C’est ici que s’ébauche une transformation plus profonde, et sans doute plus inquiétante, des modalités de la contestation européenne. Plutôt que de rompre formellement avec l’Union, certains projets politiques entendent en défaire les fondements de l’intérieur : remise en cause de la primauté du droit de l’UE, contestation de l’autorité de la CJUE, affaiblissement du rôle de la Commission, extension du vote à l’unanimité, voire redéfinition minimaliste des compétences communes. L’UE est alors maintenue dans son apparence institutionnelle, mais progressivement vidée de sa substance normative et axiologique. Une telle évolution conduit à une forme de sortie sans retrait, que l’on pourrait qualifier d’intellectuelle et axiologique. Elle ne passe pas par l’activation de l’article 50 du TUE, mais par une remise en cause diffuse de ce qui fait l’identité même de l’Union, soit : la primauté du droit, l’autonomie de l’ordre juridique, la protection juridictionnelle effective et, surtout, l’adhésion à un socle commun de valeurs. Cette stratégie est d’autant plus pernicieuse qu’elle se présente sous les traits de la modération, de la réforme ou du pragmatisme, alors même qu’elle implique une transformation radicale du projet européen.

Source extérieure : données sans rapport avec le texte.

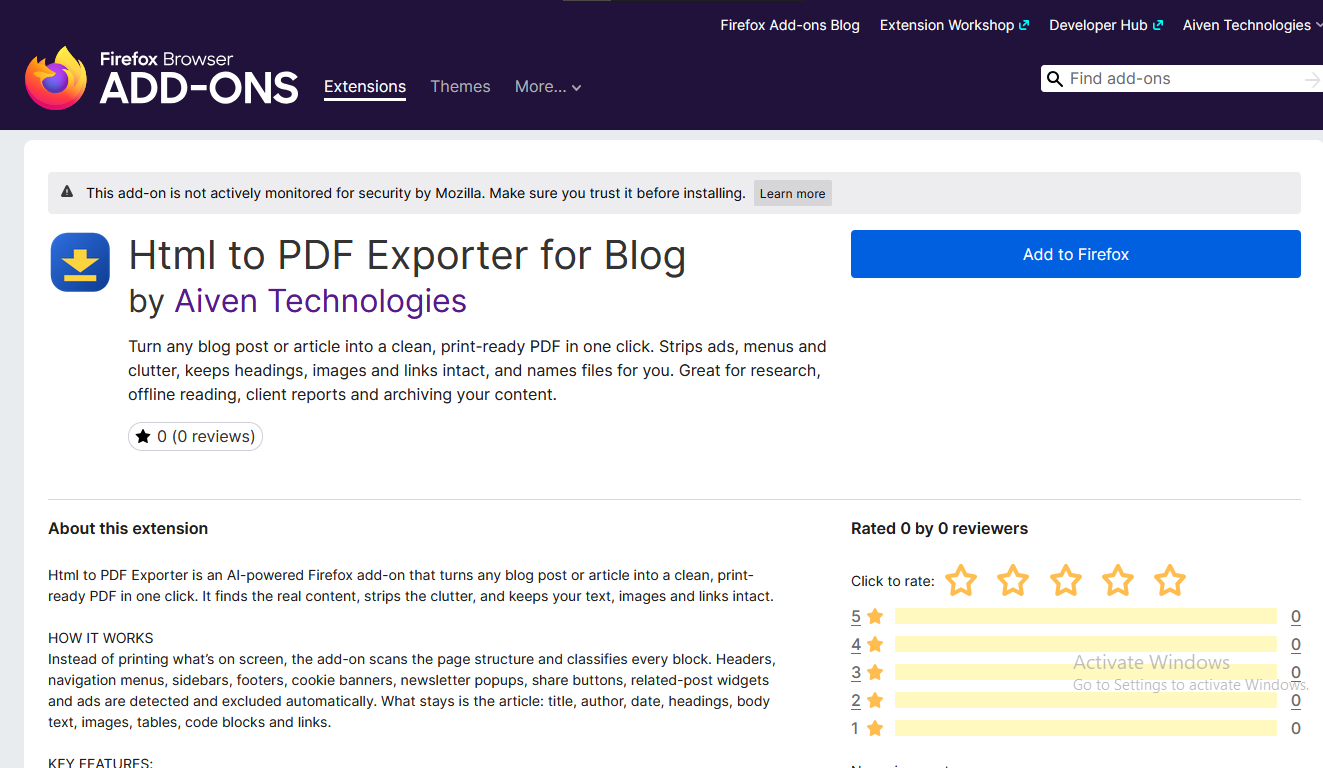This screenshot has height=768, width=1323.
Task: Expand the More... dropdown menu
Action: pos(548,87)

Croire qu’il n’existerait aucune différence substantielle entre l’UE telle qu’elle existe aujourd’hui et celle ainsi envisagée relèverait d’une illusion dangereuse. Ce serait succomber à ce que V. Jankélévitch nommait la prosopolepsie[4] : cette duperie subtile qui consiste à prendre le masque pour le visage, l’apparence pour la réalité. Une Union amputée de ses mécanismes d’intégration, de sa force normative et de ses garanties juridictionnelles peut encore en porter le nom ; elle n’en conserve plus l’essence.
On serait alors tenté de reprendre, avec facétie, l’ancien slogan de Canada Dry : « Ça a la couleur de l’UE, ça a le goût de l’UE… mais ce n’est pas l’UE ». Et c’est peut-être là que réside aujourd’hui la menace la plus sérieuse qui pèse sur l’Union : non plus nécessairement celle d’une rupture formelle, mais bien celle d’une désintégration silencieuse, opérée au nom d’une fidélité proclamée, mais vidée de son contenu.
[1] V. Barbé, « L’appartenance à une Europe unie du traité de Rome au “Brexit” », RUE 2017, p. 653.
[2] V. C. Chaumont, « Perspectives d’une théorie du service public à l’usage du droit international contemporain », in La technique et les principes du droit public. Études en l’honneur de G. Scelle, LGDJ, Paris, 1950.
[3] H. Gaudin, « Retour vers le futur ? Les conditions et principes européens du retrait d’un État membre », RUE 2020, p. 410.
[4] V. Jankélévitch, Le paradoxe de la morale, Seuil, coll. “Points – Essais”, Paris, 1981, p. 42.